Gamers were once an elusive breed(or, that’s what hollywood led us to believe). Reclusive nerds and manboys who were experts with computer hardware and spoke in their own codes. This was about….20 years ago maybe. In those twenty years we’ve moved from videogames with 10 different types of pixels to games with entire universes, with planets and civilizations with their own pathos and origin stories. Technology cartwheeled away out of our reach while a lot of the stigma previously associated with being a ‘gamer’ is, unfortunately, still there. We still imagine crisp laden desks with crisscrossing wires and a dead social life.
This, however, is quite understandable.
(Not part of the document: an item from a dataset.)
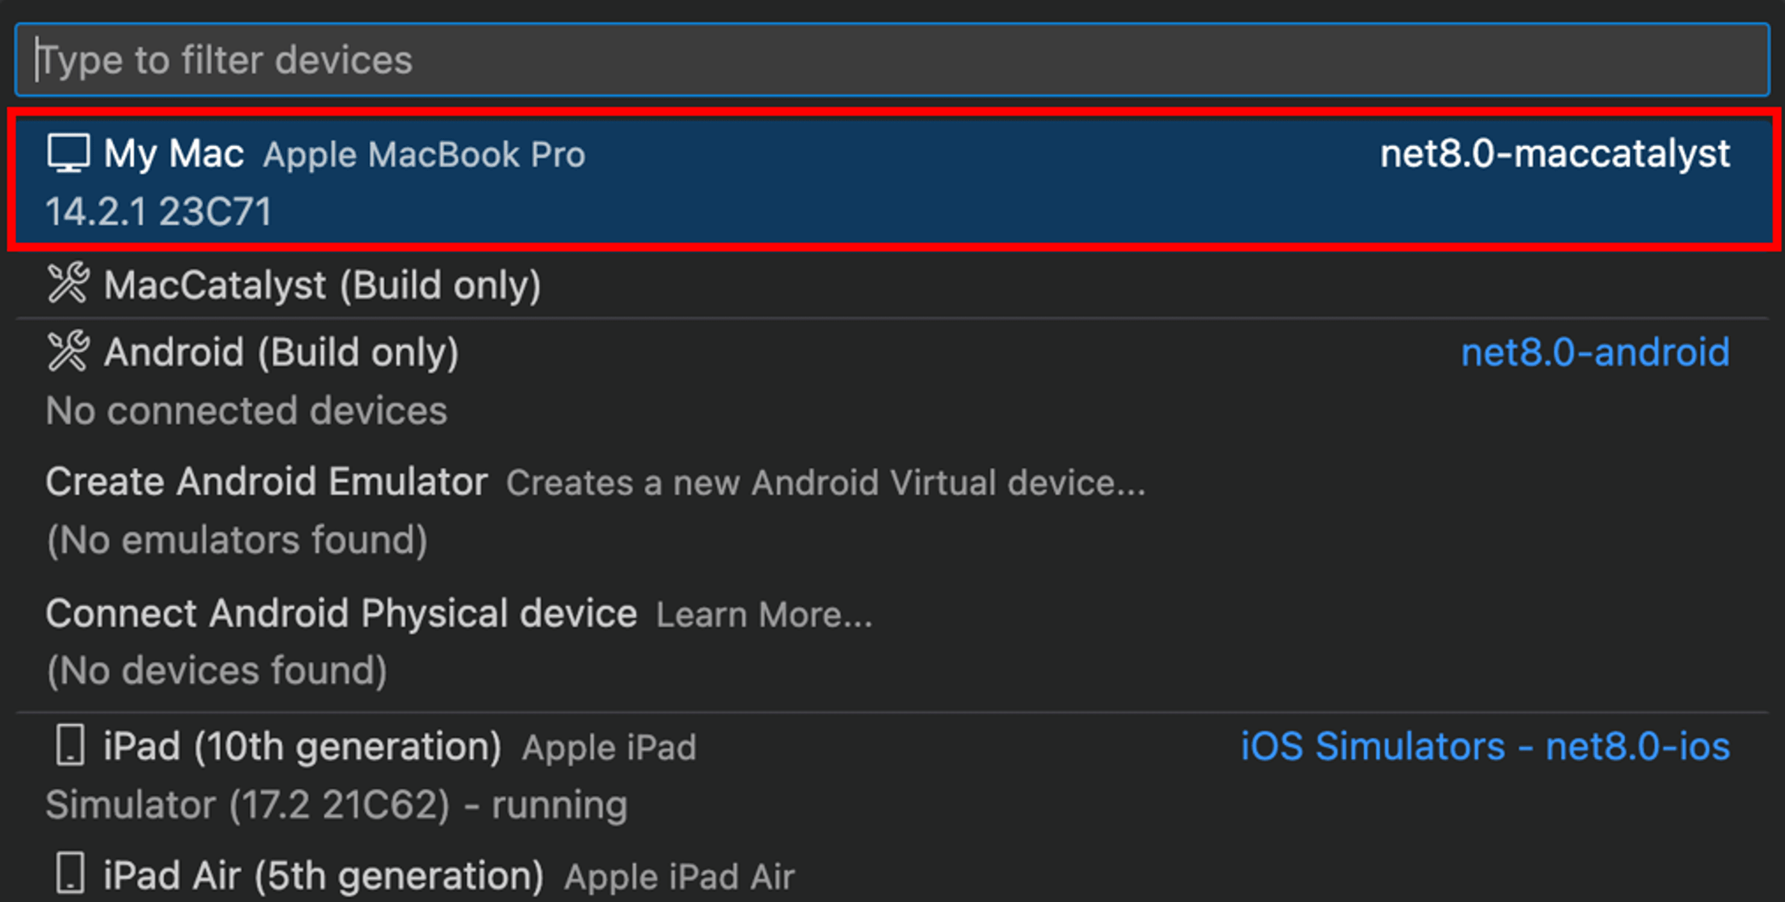Open the Learn More... link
It takes times for new technology to be accepted into ADULT culture. I’m not talking about pop culture here. Sure your favourite rap artist G@ng$ta Mc D0ll@rf@ce has made an angry birds reference in one of his tours, but that’s not the issue here. The issue is accepting games to be a legitimate content delivery system.
They’ve come a long way since the days of ye olde pacman. Games nowadays have story, music and specific artstyles. They have strange and wonderful mechanics that we could not have thought of before playing it. They puzzle, intrigue and challenge the mind. Some titles like Dear Esther challenge the notion of what a video game should even be. Should it be a mindless button masher where you flay waves upon waves of enemies? Should it be a challenging platformer which takes your notions of space and time and flips it on it’s head?(Braid anybody?).
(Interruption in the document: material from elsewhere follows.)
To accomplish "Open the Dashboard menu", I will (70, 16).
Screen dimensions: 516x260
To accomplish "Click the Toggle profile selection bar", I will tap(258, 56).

Indie titles nowadays have surpassed the ‘game’ genre into the realm of art. (Don’t scoff!) Akin to fingerpainting, developers add their own personal touch to everything that they make, which some of us could possibly tell by playing the games. There’s the artfully macabre that manage to destroy your hopes and courage like no Resident Evil game ever could. Ever played Amnesia?
You should play Amnesia: a title that realizes that scary things are only scary if
a) there aren’t a thousand of them and
b) you don’t know about it.
The fear is left to the imagination, our brain does the rest.
But this is but one example of how smaller titles are our new age ‘art’. Beautifully crafted game worlds that are not only a joy to explore in, but are quite a sight to behold. The enchanting backdrops of Trine, the hauntingly beautiful world in Limbo, or the simple desert environment of The Journey, all these titles let you immerse in a world that is fully realized, beautifully made, and wonderful to get lost in.
Environments not your thing? Well, maybe some tunes will help liven things up. Scores are often performed by fully realized orchestras, giving life to what would otherwise be a very silent world. It could be an exciting score while you face off against giant behemoths hell bent on doing some horrid deed or the other, or it could just be as simple as a faint wind whistling in the background while your footsteps echo down the seemingly empty halls.
Maybe storytelling is your vice? Games deliver stories like no other medium before them. You can sometimes even choose how a particular story will end, or moral choices that dictate the behaviour of people around you. A fairly recent release called Thomas Was Alone made me care about a few jumping pixels and boxes than most books in ten chapters! A brilliant narrative will make sure that what you accomplish in the next few hours stick with you for quite a while longer.
The seemingly long and pseudo intellectual rant was there to serve one purpose: To somehow convey how technology is moving ahead faster than our acceptance of it. Paint on a canvas is often replaced by digitizer on a tablet, that does not make the painting any less amazing. And thusly, storytelling should not strictly be limited to books. If I’m playing for 3 hours straight, it’s not because I want to pawn n00bs, rather because I, like many readers, simply want to know what happens next.